Obama hatte eine radikale umweltpolitische Kursänderung versprochen: „Unsere Wirtschaft muss sauber und gesund sein; wir müssen unsere Ölabhängigkeit beenden und das Gift verbannen, das uns und den Planeten bedroht“, hat der US-Präsident erklärt. Seine „grüne“ Umweltpolitik genieße jetzt Priorität, die Jahre der umweltpolitischen Blockade seien vorbei.
Die neue Politik bringt erste Erfolge: Obama hat Programme zur Förderung erneuerbarer Energien aufgelegt, Emissionsgrenzen für Kraftfahrzeuge gesenkt, Subventionen für energiearme Häuser zugesagt und „Führung“ im Kampf gegen die globale Erwärmung versprochen. Er will 150 Milliarden Dollar in grüne Arbeitsplätze investieren und den Benzinverbrauch drastisch senken. „Wir werden mit Investitionen zum Umbau unserer Energiewirtschaft vorangehen“, hat Obama vor der UNO versprochen. Nun sollen Taten folgen.
Auch der Nobelpreisträger Al Gore meint, die Ölkatastrophe im Golf von Mexiko könne Amerikas Umweltbewusstsein schärfen. Dies sei ein entscheidender Augenblick in der amerikanischen Geschichte: Klimaerwärmung und Treibhauseffekt seien bisher unterschätzt worden, die Krise habe jetzt jedoch das Festland erreicht. Gore hatte schon vor 20 Jahren einen globalen Marshallplan zur Rettung der Umwelt gefordert. Jetzt sei es höchste Zeit dafür.
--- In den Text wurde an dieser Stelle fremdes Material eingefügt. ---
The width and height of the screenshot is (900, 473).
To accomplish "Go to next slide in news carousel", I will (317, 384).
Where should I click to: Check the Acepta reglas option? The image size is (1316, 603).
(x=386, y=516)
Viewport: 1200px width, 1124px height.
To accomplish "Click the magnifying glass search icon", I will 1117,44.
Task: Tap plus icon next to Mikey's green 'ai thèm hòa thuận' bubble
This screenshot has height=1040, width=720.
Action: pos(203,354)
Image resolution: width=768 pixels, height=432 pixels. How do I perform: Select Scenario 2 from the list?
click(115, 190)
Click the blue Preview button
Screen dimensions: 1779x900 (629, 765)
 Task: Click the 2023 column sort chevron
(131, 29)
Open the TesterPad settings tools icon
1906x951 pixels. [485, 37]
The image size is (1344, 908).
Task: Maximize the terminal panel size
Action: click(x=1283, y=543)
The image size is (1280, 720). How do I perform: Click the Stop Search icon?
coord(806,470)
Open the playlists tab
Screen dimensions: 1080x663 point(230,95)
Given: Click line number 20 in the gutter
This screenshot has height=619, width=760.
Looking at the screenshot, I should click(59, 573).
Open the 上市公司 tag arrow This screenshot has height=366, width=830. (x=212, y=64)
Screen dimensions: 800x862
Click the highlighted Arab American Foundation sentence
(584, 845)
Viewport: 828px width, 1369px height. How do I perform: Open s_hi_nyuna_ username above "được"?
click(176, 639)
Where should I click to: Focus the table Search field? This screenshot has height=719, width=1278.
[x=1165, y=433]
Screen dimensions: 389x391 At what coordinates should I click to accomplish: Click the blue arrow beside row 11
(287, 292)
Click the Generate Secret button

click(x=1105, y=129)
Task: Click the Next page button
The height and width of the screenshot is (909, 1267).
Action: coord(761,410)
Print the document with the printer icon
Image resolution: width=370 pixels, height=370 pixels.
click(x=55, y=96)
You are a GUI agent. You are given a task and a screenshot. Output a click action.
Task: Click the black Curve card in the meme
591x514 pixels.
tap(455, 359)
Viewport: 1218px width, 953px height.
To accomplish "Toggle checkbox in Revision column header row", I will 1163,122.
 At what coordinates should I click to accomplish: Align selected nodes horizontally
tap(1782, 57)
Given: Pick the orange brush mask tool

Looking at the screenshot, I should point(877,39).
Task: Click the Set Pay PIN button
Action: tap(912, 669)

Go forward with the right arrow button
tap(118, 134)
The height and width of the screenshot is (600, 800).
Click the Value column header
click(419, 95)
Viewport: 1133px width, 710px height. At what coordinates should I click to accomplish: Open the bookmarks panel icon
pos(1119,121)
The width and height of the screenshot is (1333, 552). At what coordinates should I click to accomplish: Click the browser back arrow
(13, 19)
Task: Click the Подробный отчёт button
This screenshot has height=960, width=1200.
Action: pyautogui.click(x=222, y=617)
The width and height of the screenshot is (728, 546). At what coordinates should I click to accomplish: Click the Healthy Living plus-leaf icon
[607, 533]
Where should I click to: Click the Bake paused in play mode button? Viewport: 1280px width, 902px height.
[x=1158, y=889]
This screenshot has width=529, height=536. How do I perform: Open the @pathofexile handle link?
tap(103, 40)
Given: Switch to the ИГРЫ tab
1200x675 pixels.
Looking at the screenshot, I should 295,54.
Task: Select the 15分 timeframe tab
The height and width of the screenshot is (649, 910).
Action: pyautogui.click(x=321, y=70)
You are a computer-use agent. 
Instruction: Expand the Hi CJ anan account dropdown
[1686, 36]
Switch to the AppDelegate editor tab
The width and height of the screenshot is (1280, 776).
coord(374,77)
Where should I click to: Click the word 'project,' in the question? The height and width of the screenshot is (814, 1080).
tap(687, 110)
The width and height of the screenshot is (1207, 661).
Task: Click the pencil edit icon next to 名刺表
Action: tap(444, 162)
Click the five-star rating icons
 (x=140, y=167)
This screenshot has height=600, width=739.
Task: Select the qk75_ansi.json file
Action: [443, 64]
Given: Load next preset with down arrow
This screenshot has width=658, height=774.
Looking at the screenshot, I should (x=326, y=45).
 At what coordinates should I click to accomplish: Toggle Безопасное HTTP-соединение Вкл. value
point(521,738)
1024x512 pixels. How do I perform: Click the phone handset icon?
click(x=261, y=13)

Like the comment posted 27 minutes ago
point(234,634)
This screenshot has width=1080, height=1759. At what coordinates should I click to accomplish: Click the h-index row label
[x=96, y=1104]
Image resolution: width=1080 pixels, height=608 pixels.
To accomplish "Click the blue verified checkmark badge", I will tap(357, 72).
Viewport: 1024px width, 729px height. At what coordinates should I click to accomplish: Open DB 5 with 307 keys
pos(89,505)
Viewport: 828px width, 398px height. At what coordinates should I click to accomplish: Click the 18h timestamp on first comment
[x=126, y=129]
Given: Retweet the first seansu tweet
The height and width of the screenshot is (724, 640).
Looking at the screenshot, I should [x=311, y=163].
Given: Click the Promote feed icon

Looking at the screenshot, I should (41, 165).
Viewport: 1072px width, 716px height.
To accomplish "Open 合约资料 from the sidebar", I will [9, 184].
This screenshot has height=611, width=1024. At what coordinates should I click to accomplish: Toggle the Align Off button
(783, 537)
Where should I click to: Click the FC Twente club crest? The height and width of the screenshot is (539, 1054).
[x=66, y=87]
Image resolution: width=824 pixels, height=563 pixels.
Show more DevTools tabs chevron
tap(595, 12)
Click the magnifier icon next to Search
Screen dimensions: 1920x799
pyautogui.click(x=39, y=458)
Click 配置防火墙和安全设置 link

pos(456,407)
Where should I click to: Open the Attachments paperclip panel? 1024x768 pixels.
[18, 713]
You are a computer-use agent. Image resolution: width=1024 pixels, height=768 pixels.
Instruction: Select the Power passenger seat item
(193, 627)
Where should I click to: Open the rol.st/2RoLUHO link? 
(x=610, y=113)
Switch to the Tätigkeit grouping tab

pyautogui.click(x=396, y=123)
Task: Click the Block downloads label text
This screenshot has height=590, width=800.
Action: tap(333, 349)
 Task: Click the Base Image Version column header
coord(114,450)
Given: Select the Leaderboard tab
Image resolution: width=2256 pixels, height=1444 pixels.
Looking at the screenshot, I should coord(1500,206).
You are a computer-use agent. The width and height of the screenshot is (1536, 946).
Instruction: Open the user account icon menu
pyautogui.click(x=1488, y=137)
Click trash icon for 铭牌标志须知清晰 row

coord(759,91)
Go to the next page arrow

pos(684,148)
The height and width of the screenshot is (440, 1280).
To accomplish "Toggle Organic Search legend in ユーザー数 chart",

Nach Wirtschaftsrettungspaket und Gesundheitsreform fordert Obama ein neues Klimaschutzgesetz. Demokraten und Republikaner suchen einen Kompromiss, doch die Republikaner mauern. Sie gönnen Obama keinen neuen innenpolitischen Erfolg; das Gesetz drohte zunächst zu scheitern. Nun wächst die Hoffnung, dass die Öl-Katastrophe den öffentlichen Druck verstärkt und die Republikaner zum Einlenken zwingt. Das wäre ein Sieg für Obama und die Welt, denn Obamas neue Umweltpolitik berührt auch unser Interesse an sauberer Luft und stabilem Klima. „Die Gefahr, die der Klimawandelt darstellt, ist nicht zu leugnen. Unsere Verantwortung, ihr zu begegnen, kann nicht delegiert werden“, sagte Obama vor der UNO. Hier treffen sich die umweltpolitischen Prioritäten der Europäer mit Obamas Forderungen.
Die Öl-Katastrophe könnte somit Obamas Klimaschutzgesetz fördern: Im Idealfall erhält BP die Rechnung und Amerika das Gesetz. Dies wäre eine gerechte Folge der Umweltvernichtung am Golf von Mexiko. Dann hätte der Zerstörungswahn der Ölkonzerne zumindest den Sinn gehabt, dass Umweltvernichtung und rücksichtsloser Energieverbrauch ruchbar geworden wären. Bisher waren die Amerikaner keine überzeugten Umweltschützer, jetzt werden sie es – gezwungenermaßen, aber zunehmend zum Schutz eigener Interessen, doch auch mit Kenntnis ihrer globalen Verantwortung.